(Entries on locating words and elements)
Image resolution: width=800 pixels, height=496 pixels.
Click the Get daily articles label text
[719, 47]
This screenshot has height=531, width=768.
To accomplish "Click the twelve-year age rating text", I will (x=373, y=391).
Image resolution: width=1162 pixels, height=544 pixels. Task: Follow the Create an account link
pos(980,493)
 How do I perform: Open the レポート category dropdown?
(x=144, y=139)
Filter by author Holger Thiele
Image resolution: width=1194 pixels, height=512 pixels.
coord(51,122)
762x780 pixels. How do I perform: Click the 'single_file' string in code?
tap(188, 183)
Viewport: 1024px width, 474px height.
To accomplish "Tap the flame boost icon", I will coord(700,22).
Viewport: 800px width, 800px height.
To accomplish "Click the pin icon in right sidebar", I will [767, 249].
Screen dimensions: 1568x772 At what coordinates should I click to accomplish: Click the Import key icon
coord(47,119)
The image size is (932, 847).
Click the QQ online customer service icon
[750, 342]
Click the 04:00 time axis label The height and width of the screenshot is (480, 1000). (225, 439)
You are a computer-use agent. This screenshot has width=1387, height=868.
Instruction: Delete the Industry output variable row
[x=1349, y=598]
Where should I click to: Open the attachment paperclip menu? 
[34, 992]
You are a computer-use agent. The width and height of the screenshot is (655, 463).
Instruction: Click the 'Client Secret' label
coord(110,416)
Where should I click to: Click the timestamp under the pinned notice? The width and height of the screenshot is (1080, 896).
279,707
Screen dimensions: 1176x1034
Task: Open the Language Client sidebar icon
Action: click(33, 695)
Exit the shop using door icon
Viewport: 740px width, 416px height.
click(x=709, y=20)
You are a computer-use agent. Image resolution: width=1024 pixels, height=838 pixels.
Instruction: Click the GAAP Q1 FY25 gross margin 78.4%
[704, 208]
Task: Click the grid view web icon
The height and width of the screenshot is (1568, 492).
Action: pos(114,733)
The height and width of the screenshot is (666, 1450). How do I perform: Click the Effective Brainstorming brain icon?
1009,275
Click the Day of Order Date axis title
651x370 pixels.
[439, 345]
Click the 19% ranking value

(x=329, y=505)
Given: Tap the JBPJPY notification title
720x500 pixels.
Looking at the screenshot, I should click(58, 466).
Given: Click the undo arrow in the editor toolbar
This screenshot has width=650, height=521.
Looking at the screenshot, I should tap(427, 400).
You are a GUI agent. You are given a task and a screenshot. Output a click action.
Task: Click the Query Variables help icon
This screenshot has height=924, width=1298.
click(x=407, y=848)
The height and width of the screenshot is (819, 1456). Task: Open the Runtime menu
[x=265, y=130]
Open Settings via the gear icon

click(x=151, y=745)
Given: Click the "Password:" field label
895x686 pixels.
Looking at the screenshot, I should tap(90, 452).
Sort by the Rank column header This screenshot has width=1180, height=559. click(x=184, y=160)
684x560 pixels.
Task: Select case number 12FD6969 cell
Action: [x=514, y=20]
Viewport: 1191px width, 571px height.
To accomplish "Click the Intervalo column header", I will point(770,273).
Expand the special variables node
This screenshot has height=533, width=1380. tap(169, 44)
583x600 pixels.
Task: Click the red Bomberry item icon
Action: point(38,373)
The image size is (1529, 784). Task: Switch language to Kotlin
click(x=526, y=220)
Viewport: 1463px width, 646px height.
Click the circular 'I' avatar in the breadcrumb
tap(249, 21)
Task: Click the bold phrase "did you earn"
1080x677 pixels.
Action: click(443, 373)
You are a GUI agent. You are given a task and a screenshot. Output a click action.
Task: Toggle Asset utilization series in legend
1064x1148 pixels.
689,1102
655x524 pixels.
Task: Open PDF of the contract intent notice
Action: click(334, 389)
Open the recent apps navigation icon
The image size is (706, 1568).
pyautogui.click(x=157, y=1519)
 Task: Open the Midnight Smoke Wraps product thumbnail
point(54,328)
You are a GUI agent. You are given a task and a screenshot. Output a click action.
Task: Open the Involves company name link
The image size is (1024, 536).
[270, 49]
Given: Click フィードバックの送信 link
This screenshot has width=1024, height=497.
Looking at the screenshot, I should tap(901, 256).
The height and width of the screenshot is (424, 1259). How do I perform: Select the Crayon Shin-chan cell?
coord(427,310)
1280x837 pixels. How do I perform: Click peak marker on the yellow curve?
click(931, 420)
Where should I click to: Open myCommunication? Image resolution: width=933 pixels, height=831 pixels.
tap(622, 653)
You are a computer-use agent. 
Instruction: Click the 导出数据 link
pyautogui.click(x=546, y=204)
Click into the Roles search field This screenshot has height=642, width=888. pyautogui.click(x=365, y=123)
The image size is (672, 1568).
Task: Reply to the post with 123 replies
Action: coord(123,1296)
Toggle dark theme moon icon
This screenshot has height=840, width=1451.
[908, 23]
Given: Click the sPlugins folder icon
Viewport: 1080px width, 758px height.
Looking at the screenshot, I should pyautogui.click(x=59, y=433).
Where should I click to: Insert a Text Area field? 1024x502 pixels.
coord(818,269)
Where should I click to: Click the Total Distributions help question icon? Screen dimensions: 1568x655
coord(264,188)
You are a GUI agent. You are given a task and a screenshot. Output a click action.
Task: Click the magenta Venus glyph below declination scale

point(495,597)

# WRITTEN EXERCISE:
Revise all of the items so that "Where should I click to" reads "Where do I click to" wherever it occurs, with every other line left unchanged.

# THE RESULT:
Image resolution: width=800 pixels, height=496 pixels.
Click the Get daily articles label text
[719, 47]
This screenshot has height=531, width=768.
To accomplish "Click the twelve-year age rating text", I will (x=373, y=391).
Image resolution: width=1162 pixels, height=544 pixels. Task: Follow the Create an account link
pos(980,493)
 How do I perform: Open the レポート category dropdown?
(x=144, y=139)
Filter by author Holger Thiele
Image resolution: width=1194 pixels, height=512 pixels.
coord(51,122)
762x780 pixels. How do I perform: Click the 'single_file' string in code?
tap(188, 183)
Viewport: 1024px width, 474px height.
To accomplish "Tap the flame boost icon", I will coord(700,22).
Viewport: 800px width, 800px height.
To accomplish "Click the pin icon in right sidebar", I will [767, 249].
Screen dimensions: 1568x772 At what coordinates should I click to accomplish: Click the Import key icon
coord(47,119)
The image size is (932, 847).
Click the QQ online customer service icon
[750, 342]
Click the 04:00 time axis label The height and width of the screenshot is (480, 1000). (225, 439)
You are a computer-use agent. This screenshot has width=1387, height=868.
Instruction: Delete the Industry output variable row
[x=1349, y=598]
Where do I click to: Open the attachment paperclip menu? 
[34, 992]
You are a computer-use agent. The width and height of the screenshot is (655, 463).
Instruction: Click the 'Client Secret' label
coord(110,416)
Where do I click to: Click the timestamp under the pinned notice? The width and height of the screenshot is (1080, 896).
279,707
Screen dimensions: 1176x1034
Task: Open the Language Client sidebar icon
Action: click(33, 695)
Exit the shop using door icon
Viewport: 740px width, 416px height.
click(x=709, y=20)
You are a computer-use agent. Image resolution: width=1024 pixels, height=838 pixels.
Instruction: Click the GAAP Q1 FY25 gross margin 78.4%
[704, 208]
Task: Click the grid view web icon
The height and width of the screenshot is (1568, 492).
Action: pos(114,733)
The height and width of the screenshot is (666, 1450). How do I perform: Click the Effective Brainstorming brain icon?
1009,275
Click the Day of Order Date axis title
651x370 pixels.
[439, 345]
Click the 19% ranking value

(x=329, y=505)
Given: Tap the JBPJPY notification title
720x500 pixels.
Looking at the screenshot, I should click(58, 466).
Given: Click the undo arrow in the editor toolbar
This screenshot has width=650, height=521.
Looking at the screenshot, I should tap(427, 400).
You are a GUI agent. You are given a task and a screenshot. Output a click action.
Task: Click the Query Variables help icon
This screenshot has height=924, width=1298.
click(x=407, y=848)
The height and width of the screenshot is (819, 1456). Task: Open the Runtime menu
[x=265, y=130]
Open Settings via the gear icon

click(x=151, y=745)
Given: Click the "Password:" field label
895x686 pixels.
Looking at the screenshot, I should tap(90, 452).
Sort by the Rank column header This screenshot has width=1180, height=559. click(x=184, y=160)
684x560 pixels.
Task: Select case number 12FD6969 cell
Action: [x=514, y=20]
Viewport: 1191px width, 571px height.
To accomplish "Click the Intervalo column header", I will point(770,273).
Expand the special variables node
This screenshot has height=533, width=1380. tap(169, 44)
583x600 pixels.
Task: Click the red Bomberry item icon
Action: point(38,373)
The image size is (1529, 784). Task: Switch language to Kotlin
click(x=526, y=220)
Viewport: 1463px width, 646px height.
Click the circular 'I' avatar in the breadcrumb
tap(249, 21)
Task: Click the bold phrase "did you earn"
1080x677 pixels.
Action: click(443, 373)
You are a GUI agent. You are given a task and a screenshot. Output a click action.
Task: Toggle Asset utilization series in legend
1064x1148 pixels.
689,1102
655x524 pixels.
Task: Open PDF of the contract intent notice
Action: click(334, 389)
Open the recent apps navigation icon
The image size is (706, 1568).
pyautogui.click(x=157, y=1519)
 Task: Open the Midnight Smoke Wraps product thumbnail
point(54,328)
You are a GUI agent. You are given a task and a screenshot. Output a click action.
Task: Open the Involves company name link
The image size is (1024, 536).
[270, 49]
Given: Click フィードバックの送信 link
This screenshot has width=1024, height=497.
Looking at the screenshot, I should tap(901, 256).
The height and width of the screenshot is (424, 1259). How do I perform: Select the Crayon Shin-chan cell?
coord(427,310)
1280x837 pixels. How do I perform: Click peak marker on the yellow curve?
click(931, 420)
Where do I click to: Open myCommunication? Image resolution: width=933 pixels, height=831 pixels.
tap(622, 653)
You are a computer-use agent. 
Instruction: Click the 导出数据 link
pyautogui.click(x=546, y=204)
Click into the Roles search field This screenshot has height=642, width=888. pyautogui.click(x=365, y=123)
The image size is (672, 1568).
Task: Reply to the post with 123 replies
Action: coord(123,1296)
Toggle dark theme moon icon
This screenshot has height=840, width=1451.
[908, 23]
Given: Click the sPlugins folder icon
Viewport: 1080px width, 758px height.
Looking at the screenshot, I should pyautogui.click(x=59, y=433).
Where do I click to: Insert a Text Area field? 1024x502 pixels.
coord(818,269)
Where do I click to: Click the Total Distributions help question icon? Screen dimensions: 1568x655
coord(264,188)
You are a GUI agent. You are given a task and a screenshot. Output a click action.
Task: Click the magenta Venus glyph below declination scale

point(495,597)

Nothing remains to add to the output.